Le bouddhisme n'est pas un nihilisme, de même qu'il n'est pas un idéalisme.
Ce à quoi le bouddhisme cherche à se soustraire ce n'est pas à la réalité du monde, mais c'est à tout ce que cette réalité peut susciter en nous de dukkha (de la souffrance). Il ne s'agit pas de remettre en cause ou en doute le monde dans sa réalité propre, mais d'interroger la manière dont ce monde nous parvient (c'est-à-dire pourquoi c'est tel ou tel élément du réel qui nous parvient, pourquoi nous nous attachons à la réalité supposée de tel ou tel aspect du réel, pourquoi cette réalité semble s'imposer à nous en dehors de tout arbitrage personnel, pourquoi nous investissons le monde de telle ou telle manière, pourquoi nous nous laissons investir par tel ou tel sentiment que nous attribuons à tort au réel etc ).
Si ce monde est qualifié d'illusoire, cela n'est pas parce qu'il serait sous entendu qu'il ne serait pas tout à fait réel, qu'il ne serait pas vraiment là, ou qu'il y aurait au delà de cette réalité là, une réalité (plus) ultime. Non, tout cela n'est pas dans le bouddhisme
. Si ce monde est illusoire, c'est parce que c'est le sujet qui le perçoit et c'est chacun d'entre nous qui le faisons exister au travers de nos représentations communes et que nous sommes tout autant illusoire que lui et de la même manière. Si le monde à une essence illusoire, c'est parce que sa réalité est d'être changeant, en perpétuel mouvement, en mutation permanente (prenez les planètes, le cosmos, un peu de matière organique, notre propre équilibre vital, tout cela est une succession d'états changeants). Si le bouddhisme insiste tant sur le caractère illusoire du monde cela n'est pas pour le nier ou renvoyer ailleurs, c'est tout simplement parce que c'est sa nature. Comment alors s'attacher à quelque chose de changeant et de transitoire ? Impossible, cela n'a pas de sens. L'attachement nécessite une permanence, une identité linéaire rigoureuse de la chose avec elle-même, alors à quoi bon s'attacher puisque rien n'est permanent dans ce monde, rien . Alors comment s'attacher et à quoi s'attacher ? Pourquoi l'attachement est-il dukkha ? Tout simplement parce qu'il rate son objectif. On croit qu'en s'attachant on a réglé le problème, mais non seulement ça nous glisse entre les doigts, mais de surcroît la solution qu'on pensait atteinte, s'éclipse.

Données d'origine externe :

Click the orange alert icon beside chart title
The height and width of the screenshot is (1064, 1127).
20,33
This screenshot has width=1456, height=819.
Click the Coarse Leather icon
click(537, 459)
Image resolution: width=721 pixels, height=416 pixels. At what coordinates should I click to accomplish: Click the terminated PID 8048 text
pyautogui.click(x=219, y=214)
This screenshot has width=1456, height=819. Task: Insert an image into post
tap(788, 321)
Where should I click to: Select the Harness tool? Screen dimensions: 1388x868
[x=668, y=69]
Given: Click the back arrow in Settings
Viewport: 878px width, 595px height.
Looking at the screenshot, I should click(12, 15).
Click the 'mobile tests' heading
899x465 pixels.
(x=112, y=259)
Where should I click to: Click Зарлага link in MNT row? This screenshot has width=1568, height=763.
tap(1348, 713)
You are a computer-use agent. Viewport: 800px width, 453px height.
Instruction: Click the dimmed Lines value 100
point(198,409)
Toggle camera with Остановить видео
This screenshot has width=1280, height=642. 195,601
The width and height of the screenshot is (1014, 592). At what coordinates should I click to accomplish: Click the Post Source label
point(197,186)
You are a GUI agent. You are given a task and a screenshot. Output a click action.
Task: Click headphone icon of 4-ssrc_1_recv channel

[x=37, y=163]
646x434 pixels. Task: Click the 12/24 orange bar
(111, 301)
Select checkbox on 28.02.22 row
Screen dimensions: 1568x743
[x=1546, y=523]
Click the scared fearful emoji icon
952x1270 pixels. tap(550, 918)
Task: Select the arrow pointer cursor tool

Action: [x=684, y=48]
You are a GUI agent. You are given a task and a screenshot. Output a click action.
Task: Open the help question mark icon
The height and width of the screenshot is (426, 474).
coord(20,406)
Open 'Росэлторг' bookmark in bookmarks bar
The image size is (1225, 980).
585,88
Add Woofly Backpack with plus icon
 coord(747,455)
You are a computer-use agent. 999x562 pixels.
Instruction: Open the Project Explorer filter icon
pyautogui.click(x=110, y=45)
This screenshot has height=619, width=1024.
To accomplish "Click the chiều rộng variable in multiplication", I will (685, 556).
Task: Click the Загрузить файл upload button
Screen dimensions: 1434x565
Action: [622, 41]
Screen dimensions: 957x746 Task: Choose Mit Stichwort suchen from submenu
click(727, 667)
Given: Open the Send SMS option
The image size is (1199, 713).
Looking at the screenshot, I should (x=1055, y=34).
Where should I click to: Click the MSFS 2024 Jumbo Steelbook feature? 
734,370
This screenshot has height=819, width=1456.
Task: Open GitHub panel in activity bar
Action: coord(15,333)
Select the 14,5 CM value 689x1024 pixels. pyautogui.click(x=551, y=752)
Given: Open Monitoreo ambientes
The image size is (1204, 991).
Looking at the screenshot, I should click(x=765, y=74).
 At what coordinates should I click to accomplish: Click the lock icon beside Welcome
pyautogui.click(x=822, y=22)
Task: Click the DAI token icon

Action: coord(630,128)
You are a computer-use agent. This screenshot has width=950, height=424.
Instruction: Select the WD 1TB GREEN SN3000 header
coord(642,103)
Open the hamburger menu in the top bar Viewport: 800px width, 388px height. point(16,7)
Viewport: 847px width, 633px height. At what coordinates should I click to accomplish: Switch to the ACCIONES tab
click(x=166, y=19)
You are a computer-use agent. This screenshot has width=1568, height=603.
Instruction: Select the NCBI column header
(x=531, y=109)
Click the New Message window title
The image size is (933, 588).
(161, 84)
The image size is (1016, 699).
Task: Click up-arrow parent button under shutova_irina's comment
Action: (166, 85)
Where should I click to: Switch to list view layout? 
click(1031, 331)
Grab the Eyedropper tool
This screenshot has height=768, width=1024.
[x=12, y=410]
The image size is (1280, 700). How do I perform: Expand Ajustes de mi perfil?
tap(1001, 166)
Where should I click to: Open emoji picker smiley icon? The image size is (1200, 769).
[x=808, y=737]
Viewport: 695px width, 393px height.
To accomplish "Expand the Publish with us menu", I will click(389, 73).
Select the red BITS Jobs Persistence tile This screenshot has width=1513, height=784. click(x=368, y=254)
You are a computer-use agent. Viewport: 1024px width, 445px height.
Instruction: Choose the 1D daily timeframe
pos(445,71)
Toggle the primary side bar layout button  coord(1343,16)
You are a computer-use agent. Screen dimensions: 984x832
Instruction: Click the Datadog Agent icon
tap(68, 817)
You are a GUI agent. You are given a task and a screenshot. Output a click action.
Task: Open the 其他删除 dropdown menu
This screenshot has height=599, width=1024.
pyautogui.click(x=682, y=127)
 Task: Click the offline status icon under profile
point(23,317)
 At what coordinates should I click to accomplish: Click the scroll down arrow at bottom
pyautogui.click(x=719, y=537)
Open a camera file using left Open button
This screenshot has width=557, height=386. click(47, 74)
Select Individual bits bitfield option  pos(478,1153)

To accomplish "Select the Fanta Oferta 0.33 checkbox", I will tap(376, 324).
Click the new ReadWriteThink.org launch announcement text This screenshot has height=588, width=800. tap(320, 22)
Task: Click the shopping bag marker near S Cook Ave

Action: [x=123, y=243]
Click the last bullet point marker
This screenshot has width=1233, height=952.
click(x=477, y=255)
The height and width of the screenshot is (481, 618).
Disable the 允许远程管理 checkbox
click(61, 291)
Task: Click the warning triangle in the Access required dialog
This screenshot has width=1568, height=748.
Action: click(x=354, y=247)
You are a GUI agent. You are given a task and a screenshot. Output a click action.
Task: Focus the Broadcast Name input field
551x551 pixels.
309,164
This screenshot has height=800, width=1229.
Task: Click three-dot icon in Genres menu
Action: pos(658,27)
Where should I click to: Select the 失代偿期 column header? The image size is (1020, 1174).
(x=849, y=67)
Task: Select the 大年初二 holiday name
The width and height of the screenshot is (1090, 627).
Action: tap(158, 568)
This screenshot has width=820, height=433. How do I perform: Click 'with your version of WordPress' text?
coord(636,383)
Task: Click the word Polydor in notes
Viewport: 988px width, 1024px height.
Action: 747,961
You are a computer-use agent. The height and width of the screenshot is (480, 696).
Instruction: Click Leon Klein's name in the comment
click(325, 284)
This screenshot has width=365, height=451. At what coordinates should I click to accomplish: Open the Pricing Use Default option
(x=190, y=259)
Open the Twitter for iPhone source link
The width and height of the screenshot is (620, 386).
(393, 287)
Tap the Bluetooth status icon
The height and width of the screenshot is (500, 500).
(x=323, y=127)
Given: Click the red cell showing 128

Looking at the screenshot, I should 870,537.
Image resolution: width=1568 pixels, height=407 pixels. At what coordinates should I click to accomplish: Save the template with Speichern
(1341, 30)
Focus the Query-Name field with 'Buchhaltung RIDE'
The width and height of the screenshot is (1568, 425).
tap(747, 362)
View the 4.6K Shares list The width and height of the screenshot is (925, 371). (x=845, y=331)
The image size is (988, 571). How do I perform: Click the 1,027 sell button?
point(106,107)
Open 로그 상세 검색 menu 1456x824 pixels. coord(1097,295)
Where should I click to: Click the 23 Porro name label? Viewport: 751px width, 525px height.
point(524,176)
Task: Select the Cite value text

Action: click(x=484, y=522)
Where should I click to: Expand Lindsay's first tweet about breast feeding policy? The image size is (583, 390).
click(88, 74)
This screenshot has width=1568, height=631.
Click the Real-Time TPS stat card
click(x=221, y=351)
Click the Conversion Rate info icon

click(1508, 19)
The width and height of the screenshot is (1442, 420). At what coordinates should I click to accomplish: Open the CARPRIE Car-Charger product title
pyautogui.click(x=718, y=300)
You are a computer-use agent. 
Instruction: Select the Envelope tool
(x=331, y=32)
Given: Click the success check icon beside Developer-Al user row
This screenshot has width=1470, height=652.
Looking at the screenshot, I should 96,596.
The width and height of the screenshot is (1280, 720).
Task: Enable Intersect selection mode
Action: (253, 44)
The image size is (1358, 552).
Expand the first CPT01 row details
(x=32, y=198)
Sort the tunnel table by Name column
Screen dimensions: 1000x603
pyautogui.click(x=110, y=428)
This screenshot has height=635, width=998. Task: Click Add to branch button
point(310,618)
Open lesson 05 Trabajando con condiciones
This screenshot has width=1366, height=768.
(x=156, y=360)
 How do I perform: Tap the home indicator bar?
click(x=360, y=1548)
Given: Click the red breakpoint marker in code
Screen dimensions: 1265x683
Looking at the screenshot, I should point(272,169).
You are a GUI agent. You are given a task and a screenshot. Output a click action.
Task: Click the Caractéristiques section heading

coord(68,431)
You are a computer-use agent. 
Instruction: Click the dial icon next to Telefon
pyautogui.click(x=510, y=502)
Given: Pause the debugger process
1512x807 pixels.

C'est là que réside la tromperie, ce n'est pas la réalité ou le monde qui sont trompeurs, c'est le sujet qui se trompe s'il prend le monde pour permanent ou identique à lui-même partout et toujours. Vous avez raison, et je partage personnellement ce point de vue ... quoi de plus beau qu'un monde périssable, transitoire, passager ? quoi de plus vrai qu'un monde farceur et ludique où effectivement la surprise nous attend à chaque détour, à chaque repli, à chaque moment ? quoi de plus belle sérénité que d'accompagner tranquillement et lucidement le mouvement ? quoi de plus réel que le vivant pris dans la simple expression de son développement ?
Pour revenir sur l'ensemble de vos propositions, je voudrai vous dire que le bouddhisme ne consiste pas à renoncer à vivre parmi les hommes ni au renoncement au monde sensible. Bien au contraire, il n'y a pas communauté qui soit plus immergée dans l'humanité (au sens stricte) que les bouddhistes (les hindouistes aussi certainement), parce que la matière première de la réflexion bouddhisme c'est l'homme, ce n'est pas en deçà ou au delà de l'homme, mais c'est l'homme tel qu'il est. Il ne s'agit pas non plus de renoncer au monde sensible, au contraire, il s'agit de l'investir complètement, radicalement (c'est-à-dire, jusqu'à la racine) pour mieux comprendre sa fonction. Comme je l'ai déjà écrit (Cf. réponse n°14) il ne s'agit pas de renoncer au monde sensible (au passage, on se demande bien comment on pourrait faire), mais de renoncer à l'attachement aux sensations liées au monde des sens.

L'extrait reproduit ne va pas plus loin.